I have a 2004 Honda Pilot. I just completed the 100,000 mile service on it. What is the highest millage you have ever seen or heard of on a Honda? I understand that the 2004 Honda Pilot are great cars and were built to last for years to come. Any thoughts?
A friend bought a well maintained 2006 or 2007 for his teen daughter a few years ago with 220 K miles on it. Last I checked it was still going.
WOW!! What kind of Honda is it?
That gives me hope cause my pulley, harmonic balancer and compressor went caput. Any thoughts on this? I have 125,000 on it now. Do you think I am safe to keep driving it after this is fixed?
Karen you have a vehicle that is 18 years old and it seems you have had problems with it so only a shop can answer if it is worth keeping because no one on the web can see or drive it. I guess you sold the Nissan . Sorry , but just because some Hondas went a lot of miles does not mean yours will . I would start a separate saving account just to have for repairs or if you save enough use for a good down payment on a replacement vehicle should this one die.
You are right. I will ask my Honda mechanic what he thinks. I don’t want a lot of problems down the road. I have babied this car, changed the oil regularly, and completed the 100,000 miles service and now this! This should not be happening just a little over 100,000.
Anything can happen at 100,000 miles. It’s impossible to determine longevity of any specific brand. Hondas of the 2006 era may be found stastically better than the 2011 era. Or more importantly a car that has been well maintained will generally outlast one that hasn’t been.
Well I dumped my Buick that had 500,000 on it. The thing is, you can never depend on a car with high mileage. Everything wears and there is little way a mechanic can determine if something will break or not without doing disassembly and Xrays. If you want to drive a car with a lot of miles, be prepared for unexpected failures. Otherwise a newer model is a better option. I always carried tools and spare parts like a computer. Still had a few tows on it. Best you can do is play the odds.
Honda’s can go well past 200,000 but you’ll still have to fix something once you cross 100,000 miles on any car. My aunt had a 88 CRX that had 225,000mi+ and ran great, the body from the doors back was rust held together by paint.
All cars wear things out. The harmonic balancer likely failed because the AC compressor put too much load on it while it was failing. As long as the engine… the most expensive part… is still good any other repair is less.
I spent $1300 for a new compressor and parts for the AC system for my 140k mile Chevy truck that I bought new. The engine and transmission are perfect so it was well worth the repair. I fixed a leak in the 4wd transfer case for $1000 that was a design flaw… again worth the repair and both were cheaper than a new truck.

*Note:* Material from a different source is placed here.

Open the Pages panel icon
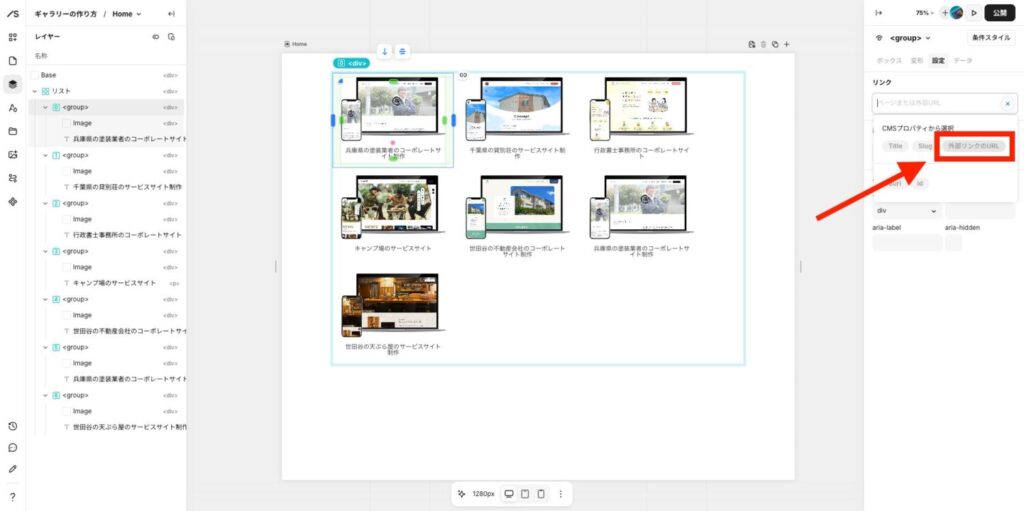The image size is (1024, 511). 13,61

Don’t forget to replace the timing belt every 7 years or 105,000 miles, whichever comes first. If you buy a used Honda with a V6, make sure the belt was changed (e.g., see the receipt) or get it done promptly when age or mileage dictates. This includes 14 and 21 year old vehicles as well as those with over 200,000 miles on them.

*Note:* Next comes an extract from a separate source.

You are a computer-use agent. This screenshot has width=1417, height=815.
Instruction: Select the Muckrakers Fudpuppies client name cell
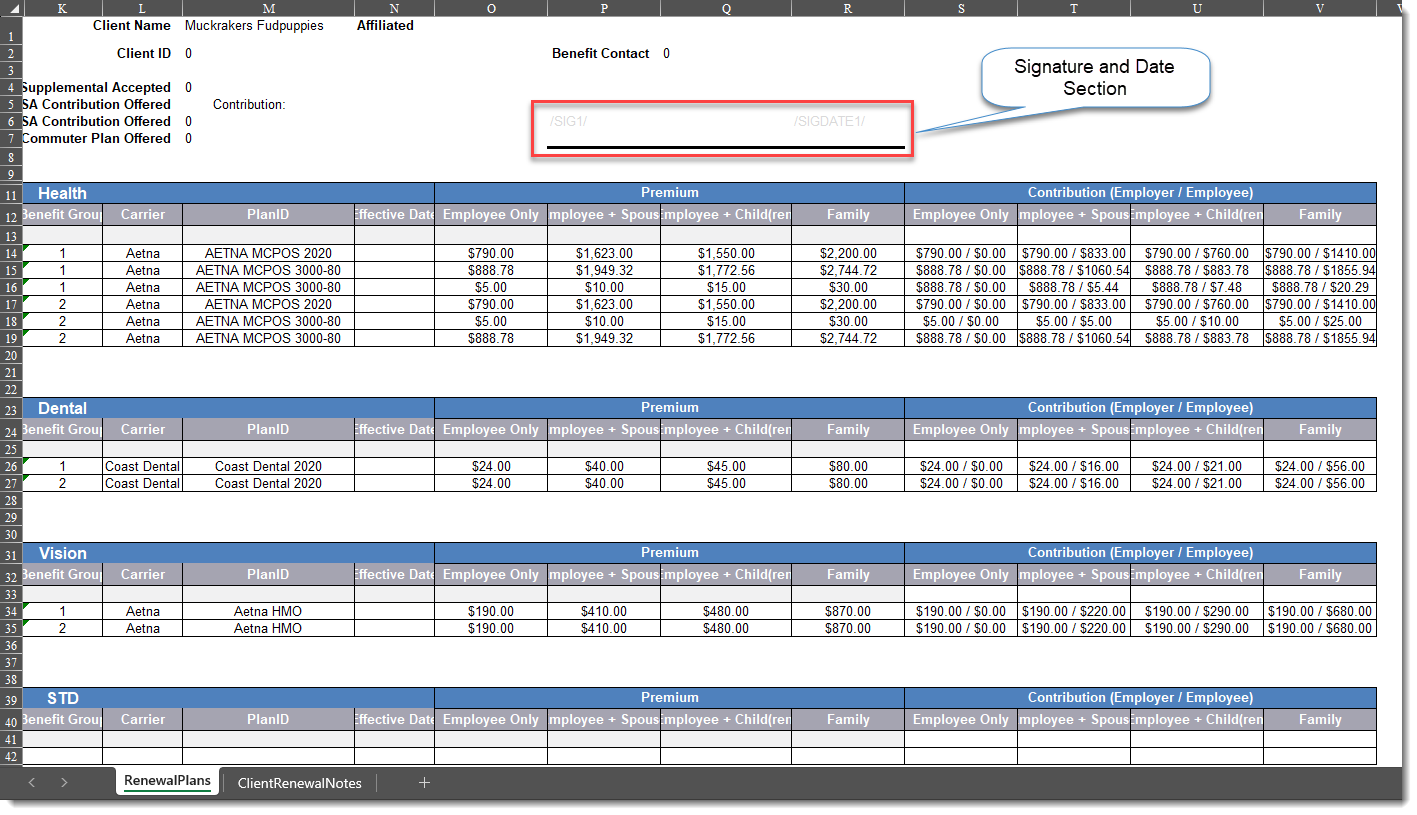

350k miles on our 1996 Accord. We gave it to our niece when it had over 250k miles as she started college. She gave it to her younger brother 4 years later when he started college. They finally sold it 3 years after that. Still running strong.
For any vehicle to last a long time you MUST keep up on the maintenance. Maintenance is key.

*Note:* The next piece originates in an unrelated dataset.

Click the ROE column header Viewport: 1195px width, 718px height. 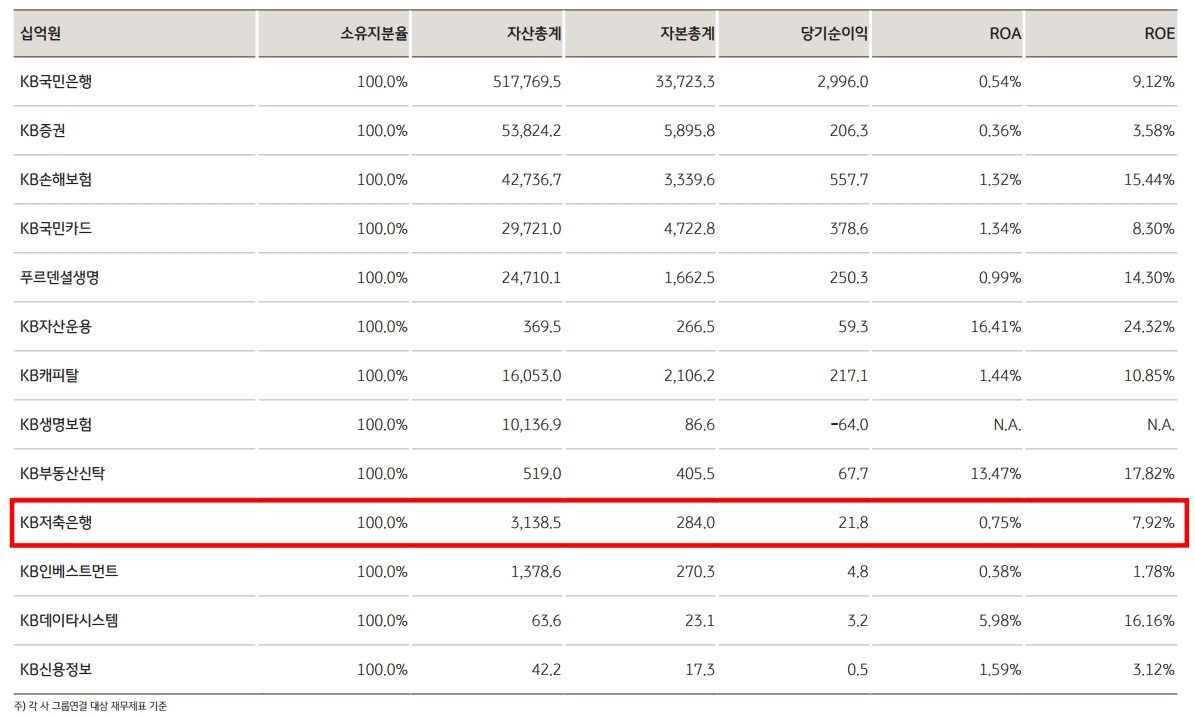1159,33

Hondas can have fragile automatic transmissions, so I would make sure the fluid is changed every 30-50k with Honda brand, not just ‘compatible’, fluid.
Additionally, this model has a history of motor mount and transmission mount problems, so I strongly suggest that the OP have her mechanic check those mounts whenever she brings it in for oil changes & such.
I’m thinking the design flaw was the issue commonly referred to as “pump rub”. What was the $1k fix? Another transfer case?
You are generalizing too much in regard to your Honda Pilot. It’s 17 years old and none of us know the maintenance history at all.
The transmission should have been serviced 3 times already at a minimum.
Timing belt kit way, way overdue if it’s never been done.
Valve lash adjustment is past due unless already performed.
@Scrapyard-John … The NG 246 transfer case rubs through thin casting under a thrust bearing washer. Makes a pinhole leak. Apparently a common problem with these T-cases.
The fix is a new rear case half…and the aftermarket makes them in an improved version that is thicker. A rebuilt T-case was quoted at $2500 even though I told the shop what I wanted them to do. Another local shop actually listened and got the job.